把这篇关于 LoRA 支持的文档中，从含有“泛化 MergedColumnParallelLinearWithLoRA 的”的文字开始、到“等方法，为 LoRA 分配器提供维度信息。”结束的那一部分，一字不改地抄录下来。

## 文档:
──────────
#23594 LoRA support for qwen3.5 and nemotron3

原始 PR 作者 opherlieber 合并时间 2026-04-30 12:51 文件变更 21 提交数 6 评论 2 代码增减 +1131 / -127

执行摘要

为 Qwen3.5 和 Nemotron3 添加 LoRA 支持并修复切片 bug

Adding missing LoRA support for Qwen3.5 and Nemotron3. In particular supporting ungated mlp/moe in lora-moe, and mamba2/GDN projections. This also fixes an issue in ReplicatedLinearWithLoRA with 2 slices (kimi/deepseek's fused_qkv_a_proj_with_mqa) causing wrong results/nans when the loaded-lora-rank<max_lora_rank

值得精读。特别是 _build_moe_gated_map 的设计和 _get_lora_n_slices 的泛化方法，对理解 SGLang LoRA 框架有参考价值。ReplicatedLinearWithLoRA 的修复应关注其对现有模型的兼容性。

讨论亮点

本 PR 没有公开的 review 评论，两位维护者 yushengsu-thu 和 hnyls2002 直接 approve。提交历史显示 jybsuper 在初始实现后补充了 gate-only adapters on gated gate_up_proj 支持和 pre-merged in_proj_qkvz 支持（commit 2e07351），并修复了 CI（commit 13192d8）。

实现拆解

在 LoRAAdapter 初始化中引入 base_model 引用和 _build_moe_gated_map 方法，用于检测 MoE 层是否为门控。
泛化 MergedColumnParallelLinearWithLoRA 的 set_lora_info 和 apply_lora，通过 _get_lora_n_slices 动态计算实际切片数，并回退到 run_qkv_lora 支持任意切片。
修复 ReplicatedLinearWithLoRA：将其 2 切片逻辑从两次独立 sgemm 改为 run_qkv_lora，消除当 loaded-rank < max-rank 时的内存布局错误。
在 Qwen3_5ForCausalLM 和 NemotronHForCausalLM 中添加 supported_lora_modules、get_hidden_dim、get_stacked_multiply 等方法，为 LoRA 分配器提供维度信息。
扩展 lora/utils.py 的 get_stacked_multiply；修改 lora_moe_runners.py 自动支持非门控 MoE。
──────────
## 记录:
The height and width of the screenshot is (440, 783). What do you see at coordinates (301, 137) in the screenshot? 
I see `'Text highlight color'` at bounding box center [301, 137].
──────────
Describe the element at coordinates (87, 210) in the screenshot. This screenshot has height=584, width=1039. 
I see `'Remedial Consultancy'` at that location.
──────────
## 任务输出:
泛化 MergedColumnParallelLinearWithLoRA 的 set_lora_info 和 apply_lora，通过 _get_lora_n_slices 动态计算实际切片数，并回退到 run_qkv_lora 支持任意切片。
修复 ReplicatedLinearWithLoRA：将其 2 切片逻辑从两次独立 sgemm 改为 run_qkv_lora，消除当 loaded-rank < max-rank 时的内存布局错误。
在 Qwen3_5ForCausalLM 和 NemotronHForCausalLM 中添加 supported_lora_modules、get_hidden_dim、get_stacked_multiply 等方法，为 LoRA 分配器提供维度信息。